The number one was [card]Stalker Hag[/card]. Its not the only card in the deck with triple colored mana in the mana cost, but it is the only one I saw in the one game I’ve played with this deck.
I think it works. This solitary figure living in the swamps, killing everybody who dares enter her domain. Perhaps its not quite up Pharika’s alley. I sort of think of Pharika as more subtle, killing with disease and such. On the other hand, “She is also the god of potions and poison, and prayers to her are usually letters rolled up in ceramics and dumped in bogs” (from Salvation Wiki). Perhaps the hag is there in the bog to take the letters to Pharika? Also, making potions is a very hag-like thing to do.
[card]Predator Ooze[/card] is another creature in the deck Pharika really seems to fancy. I guess we can chalk that up to the “potion” part again. Maybe there’s someone out there cooking up oozes in honor of the God.
On the other hand [card]Ambush Viper[/card] feels very much like something Pharika would like. After all, snakes seem to be Pharika’s own animals. But apparently doesn’t do nearly as much for her as the hag does. If you look at snakes in general, most of them don’t really help with Pharika, except for the snake creatures of Kamigawa, who often have GG in their casting cost. Also, [card]Ohran Viper[/card].
Also, [card]Slum Reaper[/card], which seems like it would get some respect from Pharika, but apparently no more than any other creature, like [card]Tavern Swindler[/card] or [card]Slate Street Ruffian[/card], to take random examples.
There are creatures that can activate Pharika alone, for example [card]Khalni Hydra[/card] and [card]Primalcrux[/card]. Actually nothing else comes to mind right now (although the major God [card]Erebos, God of the Dead[/card] has plenty more). So, for whatever reason, these two are really, really loved by Pharika, and – in fact – by Nylea, Kruphix, Karametra and Xenagos as well. What’s so special about them? How can these two creatures entice five different gods in such a way? And not just any gods. These gods encompass the whole color pie (with the obvious concentration of green).
So, lets come up with explanations.
The flavor text of [card]Primalcrux[/card] is as follows:
When nature is backed into a corner, just like its children, it lashes out.
Although those five gods have very different domains, they are all basically gods of nature. So, basically Primalcrux itself is an avatar of the god. Perhaps a tool brought into the fight the god itself felt was necessary.
And onto the [card]Khalni Hydra[/card], which has the following flavor text:
“In ages past, bargains were struck and promises were made. Now we must collect on our debt. Begin the hymns.”
—Moruul, Khalni druid
The Hydra’s presence is a sign that you have been a good worshipper in the past. So, why wouldn’t the god respect that?

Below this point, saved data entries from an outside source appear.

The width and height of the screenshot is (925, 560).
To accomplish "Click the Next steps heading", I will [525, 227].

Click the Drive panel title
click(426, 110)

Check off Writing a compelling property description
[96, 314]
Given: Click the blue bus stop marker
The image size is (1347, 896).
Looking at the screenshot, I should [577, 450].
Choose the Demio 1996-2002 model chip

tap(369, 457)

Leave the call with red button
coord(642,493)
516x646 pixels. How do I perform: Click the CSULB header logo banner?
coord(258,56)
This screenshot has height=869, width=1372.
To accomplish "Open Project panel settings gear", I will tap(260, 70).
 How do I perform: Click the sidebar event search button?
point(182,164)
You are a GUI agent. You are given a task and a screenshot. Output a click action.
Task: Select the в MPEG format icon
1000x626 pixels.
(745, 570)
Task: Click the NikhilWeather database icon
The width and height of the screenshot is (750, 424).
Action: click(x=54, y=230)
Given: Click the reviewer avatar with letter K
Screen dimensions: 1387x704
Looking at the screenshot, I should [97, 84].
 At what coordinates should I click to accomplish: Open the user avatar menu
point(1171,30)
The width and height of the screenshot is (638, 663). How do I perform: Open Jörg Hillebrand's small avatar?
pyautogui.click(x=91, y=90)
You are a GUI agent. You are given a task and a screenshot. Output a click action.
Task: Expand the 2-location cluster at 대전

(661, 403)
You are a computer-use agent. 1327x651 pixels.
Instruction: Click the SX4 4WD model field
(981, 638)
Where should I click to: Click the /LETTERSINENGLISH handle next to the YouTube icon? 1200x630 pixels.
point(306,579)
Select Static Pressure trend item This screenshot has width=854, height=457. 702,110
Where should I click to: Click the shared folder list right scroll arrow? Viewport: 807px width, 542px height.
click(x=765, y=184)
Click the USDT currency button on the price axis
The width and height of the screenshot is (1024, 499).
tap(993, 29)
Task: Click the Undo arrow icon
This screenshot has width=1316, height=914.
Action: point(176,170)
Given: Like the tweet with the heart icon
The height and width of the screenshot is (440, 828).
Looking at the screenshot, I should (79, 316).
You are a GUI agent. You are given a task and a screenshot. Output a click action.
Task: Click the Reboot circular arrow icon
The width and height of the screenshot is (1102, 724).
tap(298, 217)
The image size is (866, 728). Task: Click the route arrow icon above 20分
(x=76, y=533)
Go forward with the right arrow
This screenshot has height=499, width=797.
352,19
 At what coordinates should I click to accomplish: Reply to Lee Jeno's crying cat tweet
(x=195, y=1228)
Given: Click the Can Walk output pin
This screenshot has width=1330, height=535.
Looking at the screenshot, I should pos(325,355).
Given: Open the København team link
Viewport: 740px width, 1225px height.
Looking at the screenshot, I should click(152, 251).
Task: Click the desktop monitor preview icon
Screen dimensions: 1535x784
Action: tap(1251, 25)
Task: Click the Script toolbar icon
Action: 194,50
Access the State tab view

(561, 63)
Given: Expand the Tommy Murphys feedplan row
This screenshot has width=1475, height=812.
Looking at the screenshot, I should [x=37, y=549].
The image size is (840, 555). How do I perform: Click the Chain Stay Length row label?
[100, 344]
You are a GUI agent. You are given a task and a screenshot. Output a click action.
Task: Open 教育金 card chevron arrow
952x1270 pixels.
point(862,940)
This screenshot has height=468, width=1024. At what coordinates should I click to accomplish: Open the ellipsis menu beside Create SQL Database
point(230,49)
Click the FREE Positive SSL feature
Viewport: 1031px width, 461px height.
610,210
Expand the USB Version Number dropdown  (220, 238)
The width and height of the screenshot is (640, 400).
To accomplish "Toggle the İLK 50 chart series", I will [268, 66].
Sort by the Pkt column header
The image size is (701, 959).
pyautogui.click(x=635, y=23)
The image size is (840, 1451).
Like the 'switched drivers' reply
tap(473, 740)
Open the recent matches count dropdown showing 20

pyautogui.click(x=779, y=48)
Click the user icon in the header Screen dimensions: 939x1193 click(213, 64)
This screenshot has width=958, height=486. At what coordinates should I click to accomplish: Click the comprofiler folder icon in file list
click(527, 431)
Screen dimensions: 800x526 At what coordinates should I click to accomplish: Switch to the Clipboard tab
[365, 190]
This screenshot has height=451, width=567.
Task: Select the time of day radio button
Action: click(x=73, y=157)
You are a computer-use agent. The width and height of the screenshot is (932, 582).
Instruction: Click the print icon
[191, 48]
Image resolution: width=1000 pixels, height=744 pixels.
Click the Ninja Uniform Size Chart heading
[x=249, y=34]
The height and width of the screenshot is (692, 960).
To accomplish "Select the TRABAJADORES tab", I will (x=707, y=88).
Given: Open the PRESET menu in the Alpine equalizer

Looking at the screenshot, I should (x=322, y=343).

All in all, I like the devotion mechanic. It has resulted in some questionable readings of things from the past, but that’s very understandable. They couldn’t go back and change all the casting costs to fit their new idea. Devotion is pretty well balanced and – as we can see from the current meta – they have been able to use it carefully enough to guide the standard meta in such a way that devotion was a big thing before rotation with all the Ravnica cards granting three devotion. Now, devotion is hard to achieve, but I bet there will be something in either Dragons of Tarkir or M16 to make it really good again, for a short while.